Malevolent Arugula (Alfred, Lord Sotosyn), Friday, 7 October 2022 09:28 (one year ago) link

title kind of a fakeout, like julius caesar

difficult listening hour, Friday, 7 October 2022 09:30 (one year ago) link

Shakespeare scholars, is there a consensus critical view on where Richard II sits in the hierarchy? i have found myself returning to it often recently but it's not one you (or at least i) hear much about.

i guess i could see people maybe finding it overly fussy? a little too pleased with its own cleverness? you've got the the formality of the structure and the prettiness of Richard's wordplay. then there's the thematic focus on the transition from medieval to modern, the nature and origin of kingly authority, not exactly the timeless and universal themes you find elsewhere in the canon.

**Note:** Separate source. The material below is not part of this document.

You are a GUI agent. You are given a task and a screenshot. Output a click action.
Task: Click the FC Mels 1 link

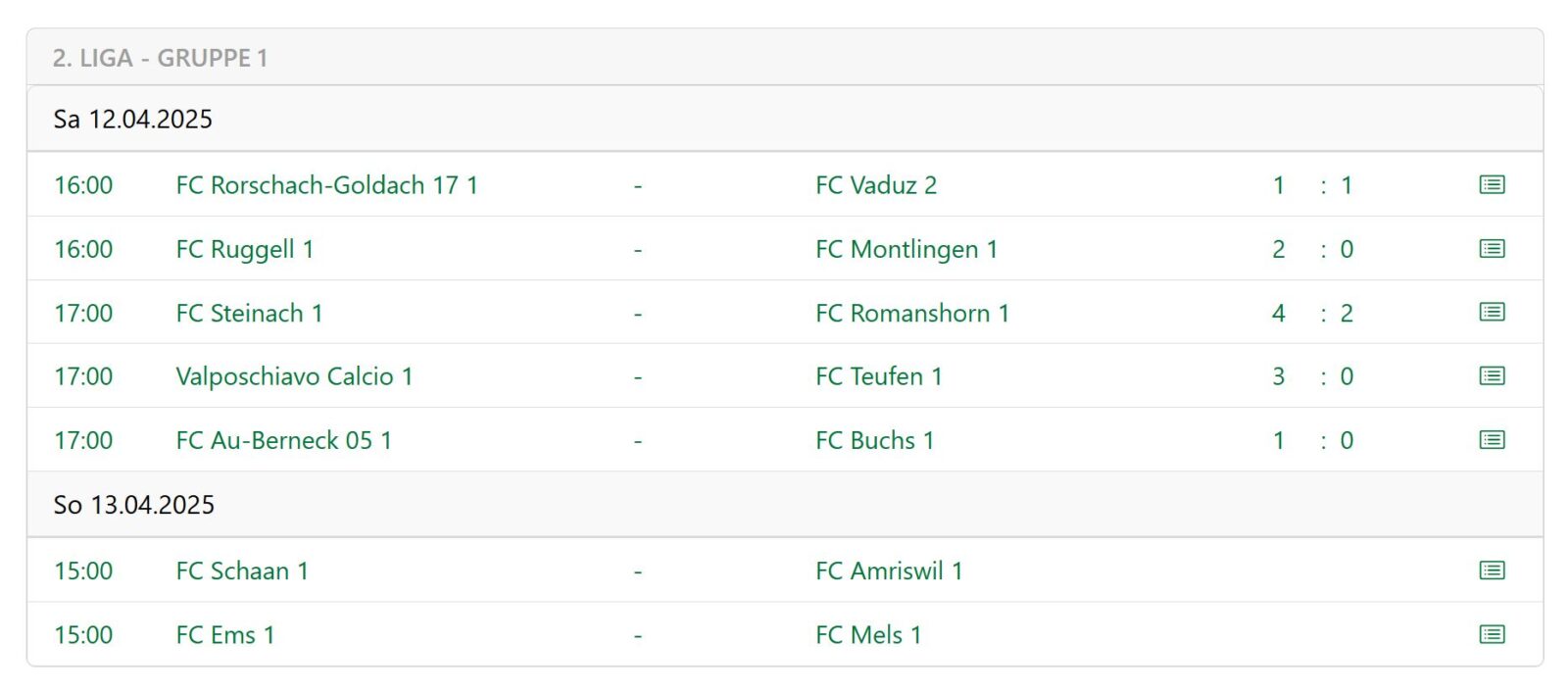tap(868, 634)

but for all that i find Richard a pretty compelling figure with a certain timelessness of his own (at least if you set aside the particular macro-historical context and view him as an individual) - a foolish, unworldly, privileged brat who finds himself completely baffled in the face of the harsh realities (ugh) of the real world (double ugh) which turns out not to operate at all as he imagined.

and even then there are moments where he breaks out of the helpless reverie and is able to address the cynicism and bad faith with the contempt it deserves ("No lord of thine, thou haught insulting man!"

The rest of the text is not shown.